MDS is a rare form of bone marrow-related cancer, which will be resulted due to irregular blood cell production within the bone marrow.
Pevonedistat, a first-in-class NEDD8-activating enzyme (NAE) inhibitor, is claimed to be the first novel treatment for HR-MDS patients in more than a decade.
The FDA has granted the status based on the final analysis of the Pevonedistat-2001 Phase 2 study that assessed pevonedistat plus azacitidine plus azacitidine alone in patients with rare leukaemias, including HR-MDS.
According to the company, the FDA studied various endpoints, including overall survival (OS), event-free survival (EFS), complete remission (CR) and transfusion independence, as well as the adverse event profile.
Takeda oncology therapeutic area unit head Christopher Arendt said: “Higher-risk MDS is associated with poor prognosis, diminished quality of life and a higher chance of transformation to acute myeloid leukaemia, another aggressive cancer.
“The combination of pevonedistat and azacitidine is a promising therapeutic approach with the potential to be the first novel treatment advancement for higher-risk MDS in more than 10 years.”
In pre-clinical studies, the inhibition of NAE by pevonedistat prevented the modification of select proteins, helping to disrupt the cell cycle progression and cell survival and cause cell death.
Pevonedistat in combination with azacitidine showed significant clinical activity in a phase 2 study of patients with higher-risk myelodysplastic syndromes (HR-MDS), higher-risk chronic myelomonocytic leukaemia (HR-CMML) and acute myeloid leukaemia (AML) and a Phase 1 study of patients with AML, said the company.

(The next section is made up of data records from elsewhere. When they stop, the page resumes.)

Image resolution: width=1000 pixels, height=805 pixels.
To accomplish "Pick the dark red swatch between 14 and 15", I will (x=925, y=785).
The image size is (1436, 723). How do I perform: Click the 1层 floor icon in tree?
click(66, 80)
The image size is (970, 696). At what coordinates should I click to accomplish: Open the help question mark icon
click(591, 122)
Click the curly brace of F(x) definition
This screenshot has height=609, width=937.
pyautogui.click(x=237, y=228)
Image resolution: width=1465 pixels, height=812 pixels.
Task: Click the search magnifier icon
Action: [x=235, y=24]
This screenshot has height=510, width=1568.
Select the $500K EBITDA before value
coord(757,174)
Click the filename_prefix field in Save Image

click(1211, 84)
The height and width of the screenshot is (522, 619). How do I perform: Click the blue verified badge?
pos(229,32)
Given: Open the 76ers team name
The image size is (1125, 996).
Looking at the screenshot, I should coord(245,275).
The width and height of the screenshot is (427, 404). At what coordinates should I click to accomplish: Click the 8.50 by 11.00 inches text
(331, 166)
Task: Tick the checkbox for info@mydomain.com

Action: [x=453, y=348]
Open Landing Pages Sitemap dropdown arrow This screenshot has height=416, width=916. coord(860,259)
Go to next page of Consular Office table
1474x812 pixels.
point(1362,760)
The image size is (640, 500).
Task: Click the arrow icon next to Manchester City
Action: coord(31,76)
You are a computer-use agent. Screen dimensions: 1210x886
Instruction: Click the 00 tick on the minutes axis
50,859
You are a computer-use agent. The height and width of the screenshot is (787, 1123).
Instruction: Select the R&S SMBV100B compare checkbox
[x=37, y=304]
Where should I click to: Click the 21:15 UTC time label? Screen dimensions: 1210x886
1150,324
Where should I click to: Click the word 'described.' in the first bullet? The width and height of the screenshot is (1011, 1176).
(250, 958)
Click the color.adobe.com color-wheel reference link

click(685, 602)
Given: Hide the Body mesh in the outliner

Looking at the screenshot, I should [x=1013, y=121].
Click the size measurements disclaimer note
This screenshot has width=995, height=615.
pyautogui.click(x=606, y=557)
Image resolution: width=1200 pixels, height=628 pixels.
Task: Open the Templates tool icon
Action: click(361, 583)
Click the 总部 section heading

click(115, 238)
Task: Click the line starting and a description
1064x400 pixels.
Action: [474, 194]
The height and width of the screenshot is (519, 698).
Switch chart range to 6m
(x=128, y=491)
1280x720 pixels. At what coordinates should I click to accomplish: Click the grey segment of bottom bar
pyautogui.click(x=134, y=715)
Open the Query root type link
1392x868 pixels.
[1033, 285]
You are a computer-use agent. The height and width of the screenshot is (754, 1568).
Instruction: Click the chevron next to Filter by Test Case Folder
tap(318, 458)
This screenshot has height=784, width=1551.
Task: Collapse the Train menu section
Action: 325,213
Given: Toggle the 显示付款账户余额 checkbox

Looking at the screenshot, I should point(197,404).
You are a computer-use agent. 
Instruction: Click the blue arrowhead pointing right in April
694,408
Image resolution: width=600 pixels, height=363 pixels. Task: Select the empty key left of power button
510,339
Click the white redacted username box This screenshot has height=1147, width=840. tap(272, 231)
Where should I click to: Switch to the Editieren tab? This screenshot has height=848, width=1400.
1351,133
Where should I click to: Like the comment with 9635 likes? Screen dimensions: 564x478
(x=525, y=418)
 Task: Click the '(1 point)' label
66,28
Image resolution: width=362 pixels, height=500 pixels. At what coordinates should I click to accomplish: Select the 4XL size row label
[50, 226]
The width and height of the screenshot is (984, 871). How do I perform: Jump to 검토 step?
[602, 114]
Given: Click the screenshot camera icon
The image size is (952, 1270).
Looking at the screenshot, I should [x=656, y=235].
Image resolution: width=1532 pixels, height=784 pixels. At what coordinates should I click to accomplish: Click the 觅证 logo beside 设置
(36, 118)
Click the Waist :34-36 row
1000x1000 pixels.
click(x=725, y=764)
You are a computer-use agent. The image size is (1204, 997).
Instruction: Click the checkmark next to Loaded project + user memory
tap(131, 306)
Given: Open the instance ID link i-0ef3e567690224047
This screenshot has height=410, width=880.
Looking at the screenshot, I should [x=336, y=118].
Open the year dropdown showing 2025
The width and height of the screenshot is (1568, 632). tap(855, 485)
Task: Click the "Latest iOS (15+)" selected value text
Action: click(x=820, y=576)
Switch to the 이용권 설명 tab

At present, pevonedistat is being assessed in phase 3 studies as a first-line treatment for patients with HR-MDS, HR-CMML and AML, who are ineligible for transplant or intensive induction chemotherapy.
It is also being evaluated in a Phase 2 study in unfit AML in a triple combination with azacitidine and venetoclax.
In June, Takeda has entered into a more than $2bn worth deal with Neurocrine Biosciences to develop potential therapies for psychiatric disorders.